If we look earlier in the thread, you'll find your answer.
A cars total maximum performance cannot be transcended by a driver. It is impossible unless he can climb out and push the vehicle faster while driving.
If a car has 100 percent performance potential, the driver can only ever extract 100 percent from this potential.

Why did Alonso trounce Fisicho? Same car different results, with Alonso able to extract more from the car than Fisichella. So you could naturally conclude Alonso being better. What Alonso did not do, was go beyond what that Renault was capable of.

So it is pertinent to say the best drivers extract the most potential out of the cars they drive without ever going over what the car is possible of achieving.
I really don't see your point here. I am not disputing that each car has a theoretical performance limit, and that no driver can exceed this limit. And I am certainly not claiming that Alonso was extracting more than 100% of his Renault in 2005. What I am saying is that there is no way to conclude that it's always the car, since observations show that the performance gap between different cars isn't always greater than the performance gap between different drivers.

To put this very simple: If it was always the car that determined the results/performance, that means the McLaren was better than the Renault in 2005 because Raikkonen's performance/results were better than Fisichella's. But at the same time, Alonso's performance/results were better than Raikkonen's and that means we have to draw the opposite conclusion; the Renault was better than the McLaren. Since the hypothesis "it's always the car" leads to a contradiction when applied on real life results, we are forced to discard that hypothesis. Thus, it isn't always the car. Some times it's the driver, as I am surprise that not everyone have realized in the first place.

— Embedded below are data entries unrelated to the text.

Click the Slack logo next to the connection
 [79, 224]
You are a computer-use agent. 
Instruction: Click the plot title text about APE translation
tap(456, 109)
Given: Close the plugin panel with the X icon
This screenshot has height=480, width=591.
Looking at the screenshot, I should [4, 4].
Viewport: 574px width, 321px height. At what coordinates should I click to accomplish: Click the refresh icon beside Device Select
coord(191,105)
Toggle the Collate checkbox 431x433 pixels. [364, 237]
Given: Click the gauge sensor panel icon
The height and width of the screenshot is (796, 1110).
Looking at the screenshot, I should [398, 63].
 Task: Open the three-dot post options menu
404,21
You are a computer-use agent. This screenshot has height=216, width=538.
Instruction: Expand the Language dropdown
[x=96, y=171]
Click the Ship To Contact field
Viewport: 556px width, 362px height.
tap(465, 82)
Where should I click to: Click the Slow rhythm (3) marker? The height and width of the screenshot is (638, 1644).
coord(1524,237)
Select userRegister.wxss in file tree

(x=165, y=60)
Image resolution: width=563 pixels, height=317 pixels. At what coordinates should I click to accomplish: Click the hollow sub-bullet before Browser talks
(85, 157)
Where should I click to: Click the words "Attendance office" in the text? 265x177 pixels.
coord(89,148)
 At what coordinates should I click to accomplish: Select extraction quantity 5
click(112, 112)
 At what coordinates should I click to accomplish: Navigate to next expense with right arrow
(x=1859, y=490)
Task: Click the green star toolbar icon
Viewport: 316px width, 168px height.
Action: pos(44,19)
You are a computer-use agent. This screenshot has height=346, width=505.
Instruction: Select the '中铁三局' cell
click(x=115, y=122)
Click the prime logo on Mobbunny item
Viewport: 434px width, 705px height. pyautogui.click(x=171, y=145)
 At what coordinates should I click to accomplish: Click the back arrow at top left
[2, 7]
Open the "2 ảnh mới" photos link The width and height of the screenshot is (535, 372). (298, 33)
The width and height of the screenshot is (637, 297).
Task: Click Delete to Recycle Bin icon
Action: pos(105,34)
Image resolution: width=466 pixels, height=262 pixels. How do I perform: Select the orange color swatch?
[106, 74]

Note that I am not talking about exceeding any car's performance. You could just as well argue that the regulations dictate an ultimate performance for the car and the teams can't exceed this performance limit without breaking the rules. Thus, every legal car is limited to a utilization of 100% or less, depending on how well the team works in optimizing the design. So for every car on the grid, there is a utilization factor for the car and a utilization factor for the driver and the product of these two factors give the performance. Since the performance can be expressed by two factors, I don't see how anyone can claim that it is always the one factor (the car factors) that matters. I am aware that it usually matters the most, but in several cases it is the other factor (the driver factor) which tips the scale.